You deserve all the accuracy you can get! Inherently, the accuracy of a PCMM is not as good as a fixed CMM which should be a consideration. If a ROMER PCMM (arm) will not meet your needs, there are other Hexagon Metrology products to choose from.
Reverse Engineering
However, ROMER arms feature additional scanning capabilities that improve reverse engineering. The scanning options include:

HP-L-20.8 External Laser Scanner - A high-precision, non-contact laser scanner with the capability to distinguish between a variety of colors and surface finishes. The HP-L-20.8 features increased accuracy for tight tolerance applications.

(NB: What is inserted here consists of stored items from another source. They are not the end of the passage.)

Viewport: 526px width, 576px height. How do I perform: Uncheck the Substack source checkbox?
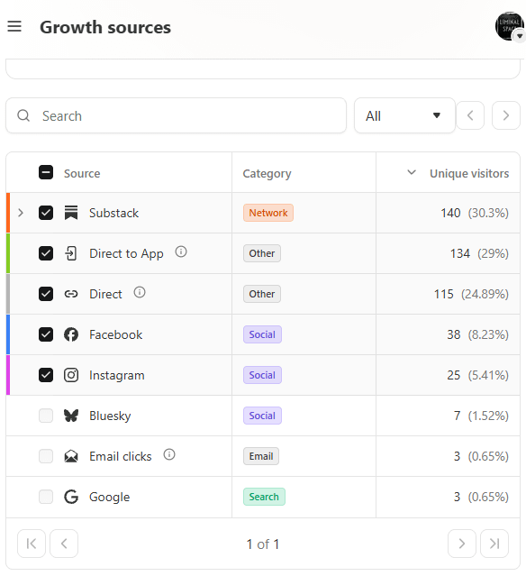click(46, 213)
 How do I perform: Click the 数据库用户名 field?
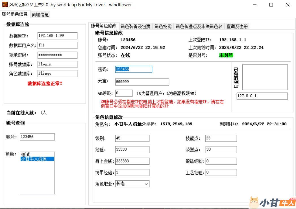[x=57, y=45]
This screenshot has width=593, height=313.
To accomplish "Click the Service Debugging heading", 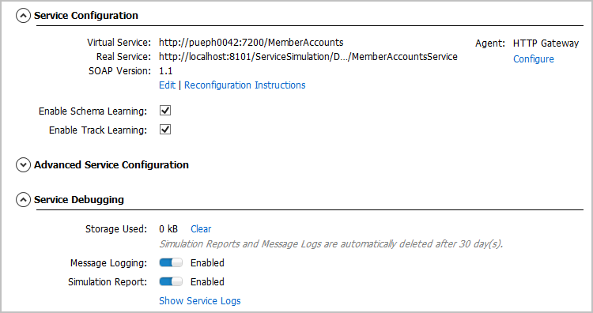I will click(79, 200).
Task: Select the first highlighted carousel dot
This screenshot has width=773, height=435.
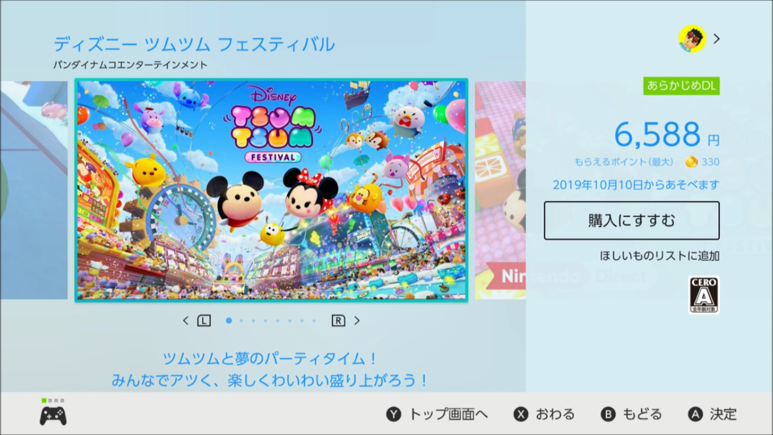Action: (229, 321)
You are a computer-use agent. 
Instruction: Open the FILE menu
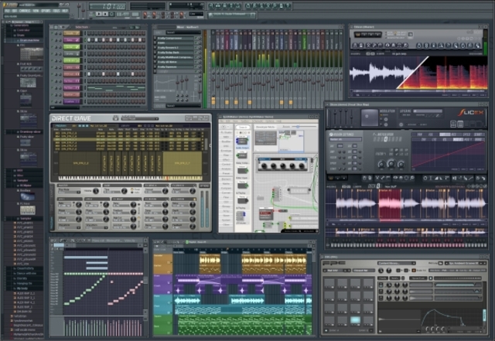[x=7, y=11]
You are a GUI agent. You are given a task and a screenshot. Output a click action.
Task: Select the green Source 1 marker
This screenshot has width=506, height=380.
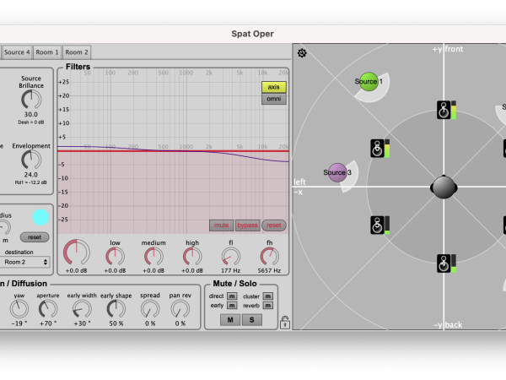(369, 81)

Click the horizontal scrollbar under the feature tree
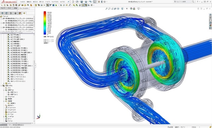(17, 123)
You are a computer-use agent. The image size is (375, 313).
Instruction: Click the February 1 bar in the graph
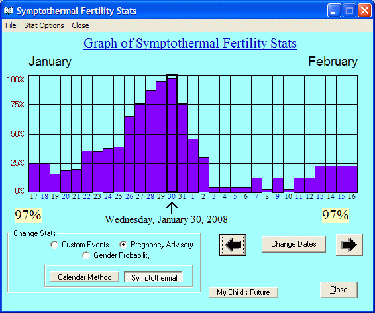point(193,165)
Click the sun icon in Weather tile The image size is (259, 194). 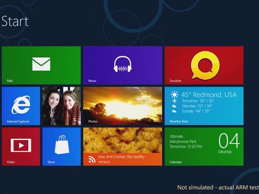coord(175,95)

Integrated RS2 Line Scanner – Standard on the ROMER SI systems, the RS2 collects 50,000 points per second and is calibrated at the factory to the arm.

For ROMER arms, the ideal part would be 1/3 to ½ the size of the measurement volume. Parts that have a bad line of sight, difficult for Leica laser trackers or WLS white light digitizers, could be measured using ROMER’s probe capability. Prismatic and contoured shaped parts would benefit from the scanning feature.

When measuring a part that is larger than the arm’s measurement volume, typically a ‘leap frog’ is required. ‘Leap frogging’ requires the arm to calibrate itself based on 3 arbitrary points on the part being measured. As the arm is moved around the part, the inherent measurement discrepancies which exist are compounded thereby decreasing overall measurement accuracy. ROMER’s patented LOK features, GridLok and TooLOK for example, eliminates the ‘stacking error’ associated with ‘leap frogging’.

Another feature ROMER arms have to offer is their ergonomic design. The ROMER arms are equipped with low profile, Zero-G counterbalances and patented SpinGrips which allow them to ‘float’ in the operator’s hands. This reduces stress on the arm thus maximizing accuracy and repeatability while minimizing user fatigue.